TabularExplainer for income prediction (classification)
The class TabularExplainer
is designed for tabular data, acting as a factory of the supported tabular explainers such as LIME, SHAP and MACE. TabularExplainer
provides a unified easy-to-use interface for all the supported explainers. In practice, we recommend applying TabularExplainer
to generate explanations instead of using a specific explainer in the package omnixai.explainers.tabular
.
[1]:
# This default renderer is used for sphinx docs only. Please delete this cell in IPython.
import plotly.io as pio
pio.renderers.default = "png"
[2]:
import os
import sklearn
import sklearn.datasets
import sklearn.ensemble
import xgboost
import numpy as np
import pandas as pd
from omnixai.data.tabular import Tabular
from omnixai.preprocessing.tabular import TabularTransform
from omnixai.explainers.tabular import TabularExplainer
from omnixai.visualization.dashboard import Dashboard
The dataset used in this example is for income prediction (https://archive.ics.uci.edu/ml/datasets/adult). We recommend using Tabular
to represent a tabular dataset that can be constructed from a pandas dataframe or a numpy array. To create a Tabular
instance given a pandas dataframe, one needs to specify the dataframe, the categorical feature names (if exists) and the target/label column name (if exists).

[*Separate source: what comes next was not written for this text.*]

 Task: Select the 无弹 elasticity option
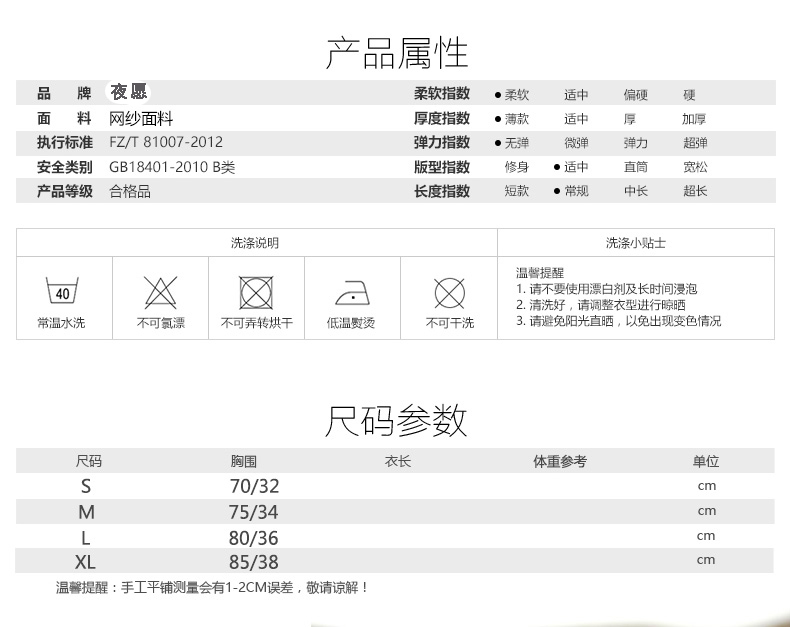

The package omnixai.preprocessing
provides several useful preprocessing
functions for a Tabular
data.
[3]:
# Load the dataset
feature_names = [
"Age", "Workclass", "fnlwgt", "Education",
"Education-Num", "Marital Status", "Occupation",
"Relationship", "Race", "Sex", "Capital Gain",
"Capital Loss", "Hours per week", "Country", "label"
]
df = pd.DataFrame(
np.genfromtxt(os.path.join('data', 'adult.data'), delimiter=', ', dtype=str),
columns=feature_names
)
tabular_data = Tabular(
data=df,
categorical_columns=[feature_names[i] for i in [1, 3, 5, 6, 7, 8, 9, 13]],
target_column='label'
)
print(tabular_data)
Age Workclass fnlwgt Education Education-Num \
0 39 State-gov 77516 Bachelors 13
1 50 Self-emp-not-inc 83311 Bachelors 13
2 38 Private 215646 HS-grad 9
3 53 Private 234721 11th 7
4 28 Private 338409 Bachelors 13
... .. ... ... ... ...
32556 27 Private 257302 Assoc-acdm 12
32557 40 Private 154374 HS-grad 9
32558 58 Private 151910 HS-grad 9
32559 22 Private 201490 HS-grad 9
32560 52 Self-emp-inc 287927 HS-grad 9
Marital Status Occupation Relationship Race Sex \
0 Never-married Adm-clerical Not-in-family White Male
1 Married-civ-spouse Exec-managerial Husband White Male
2 Divorced Handlers-cleaners Not-in-family White Male
3 Married-civ-spouse Handlers-cleaners Husband Black Male
4 Married-civ-spouse Prof-specialty Wife Black Female
... ... ... ... ... ...
32556 Married-civ-spouse Tech-support Wife White Female
32557 Married-civ-spouse Machine-op-inspct Husband White Male
32558 Widowed Adm-clerical Unmarried White Female
32559 Never-married Adm-clerical Own-child White Male
32560 Married-civ-spouse Exec-managerial Wife White Female
Capital Gain Capital Loss Hours per week Country label
0 2174 0 40 United-States <=50K
1 0 0 13 United-States <=50K
2 0 0 40 United-States <=50K
3 0 0 40 United-States <=50K
4 0 0 40 Cuba <=50K
... ... ... ... ... ...
32556 0 0 38 United-States <=50K
32557 0 0 40 United-States >50K
32558 0 0 40 United-States <=50K
32559 0 0 20 United-States <=50K
32560 15024 0 40 United-States >50K
[32561 rows x 15 columns]
TabularTransform
is a special transform designed for tabular data. By default, it converts categorical features into one-hot encoding, and keeps continuous-valued features (if one wants to normalize continuous-valued features, set the parameter cont_transform
in TabularTransform
to Standard
or MinMax
). The transform
method of TabularTransform
will transform a Tabular
instance into a numpy array. If the Tabular
instance has a target/label column, the last
column of the transformed numpy array will be the target/label.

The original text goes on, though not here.